When I was there yesterday everything in the offcut bins were labelled with yellow paint marker.


----------



## frankcal (Aug 29, 2019)

Even a few years ago they were selling off-cuts at/near full retail and that was PER INCH retail....notably higher than PER LENGTH retail; was pretty obvious when I remember when they used to toss the offcuts on a scale and calculate price that way...instead they took out a tape measure. What I was buying was not exotic metal and method of charging changed each visit depending on who I got/mood they were in.

Here's the best part: one of the guys admitted that if they got 'a job' to take a number of lengths and cut them to spec for a customer, they charged that customer for the FULL lengths and kept the offcuts...then seld thl offcuts too.

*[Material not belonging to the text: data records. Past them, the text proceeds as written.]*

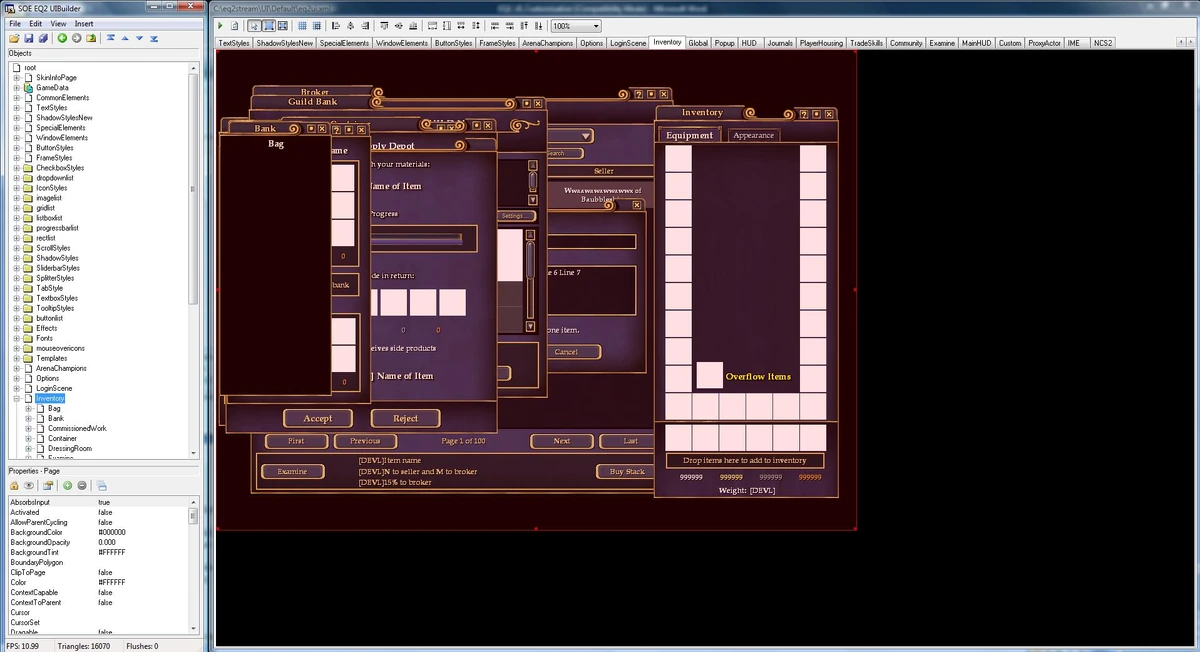Toggle the snap-to-grid icon on the toolbar
Image resolution: width=1200 pixels, height=652 pixels.
click(x=318, y=25)
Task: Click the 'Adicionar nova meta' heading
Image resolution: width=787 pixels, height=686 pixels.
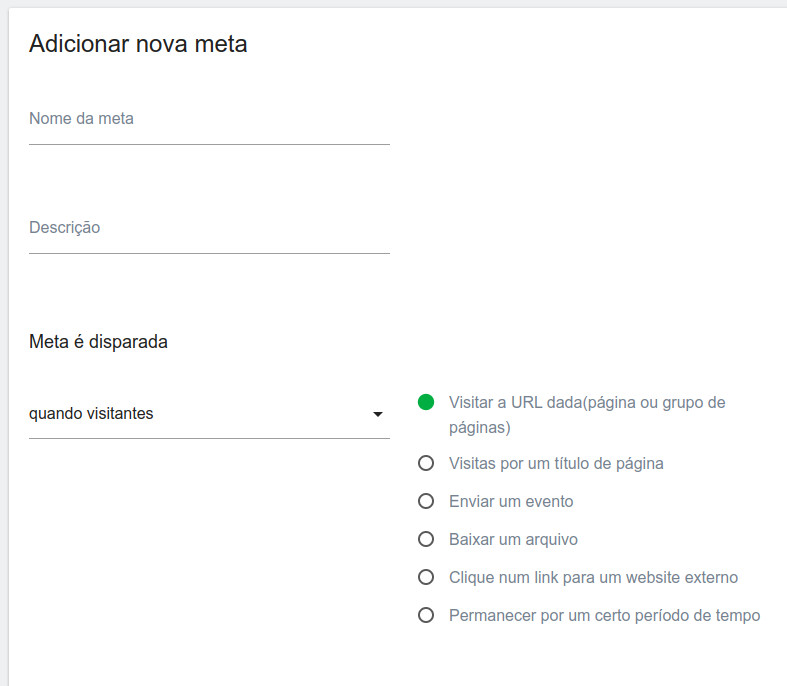Action: pos(138,43)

I didn't mind paying for the offcuts since they are a hassle to store and indeed if sold by weight, they'd make it cheap. BUT...when you have already charged 1 customer for the full length and THEN have the gall to charge another customer for the same offcut BY INCH....I'd say that's only 1/2 level above FU.


----------



## Dabbler (Aug 31, 2019)

The last 3 times I went there, I tried to buy offcuts.  the price was prohibitive, so I refused to buy.  Now I'll buy a whole length or shop anywhere else - unless they are the only one with what I want....


----------



## CalgaryPT (Aug 31, 2019)

MS has sure become a trigger word on this forum. i wish I had the space to store off-cuts for everyone and sell at a reasonable price.

I so need an acreage.


----------



## Chicken lights (Aug 31, 2019)

CalgaryPT said:


> MS has sure become a trigger word on this forum. i wish I had the space to store off-cuts for everyone and sell at a reasonable price.
> 
> I so need an acreage.


I don’t think they’re THAT bad, they’re the only supplier open Saturday mornings in my area. So if I need a small piece for a project it’s them or nothing, sometimes 

I don’t consider $10-20 for some offcuts or shorts that out of line, the other fab shops I deal with are usually about the same pricing for stuff. 

I definitely am not going to use a 10’ stick of anything for many many years, so I guess I kind of accept it that it’s gonna be a few bucks for materials for projects


----------



## trlvn (Sep 1, 2019)

From previous discussions, I think that each Metal Supermarket store has a lot of freedom to do things as they see fit.  For whatever reasons, the Calgary store seems to gouge hobbyist-level buyers.  The Oakville store, that I deal with, has been pretty reasonable.  Not _cheap_ but not outrageous.  For really small purchases, I make sure I have cash and suggest that it go into their 'coffee fund'.

Craig


----------



## buckbrush (Jan 21, 2020)

trlvn said:


> From previous discussions, I think that each Metal Supermarket store has a lot of freedom to do things as they see fit.  For whatever reasons, the Calgary store seems to gouge hobbyist-level buyers.  The Oakville store, that I deal with, has been pretty reasonable.  Not _cheap_ but not outrageous.  For really small purchases, I make sure I have cash and suggest that it go into their 'coffee fund'.
> 
> Craig




Metal Supermarket is a Franchise operation. That is probably why there is such a variance in price and policy. Who ever owns Calgary's probably also owns a Wendy's or a Tim Hortons


----------



## Tom Kitta (Jan 21, 2020)

Thank god I don't have to deal with MS for last 10 years. I guess if you use tiny amounts of metal like few lbs per month they may be worth it but for anyone else there are so many way, way cheaper ways to get metal. 
Also a lot of projects when getting metal from MS would simply cost more then getting the goods brand new already made. What is the deal in that? For example I will be making a back plate for a 4 jaw chuck. If I got the metal at MS it would probably be close to 100 new back plate cost. What is fun in that? Since I don't get metal at MS my costs are maybe 2 CAD for metal. Now it makes sense to make your own back plate - fun thing to do and big savings over say Shars.


----------



## Janger (Jan 21, 2020)

Tom O said:


> so what is the discount rate?
> one level above FU?
> I'm thinking about going there tomorow for some square tubing for a belt sander.



how long and what size?


----------



## Proxule (Feb 21, 2021)

CalgaryPT said:


> One level above FU. I love it.


The truth sadly


----------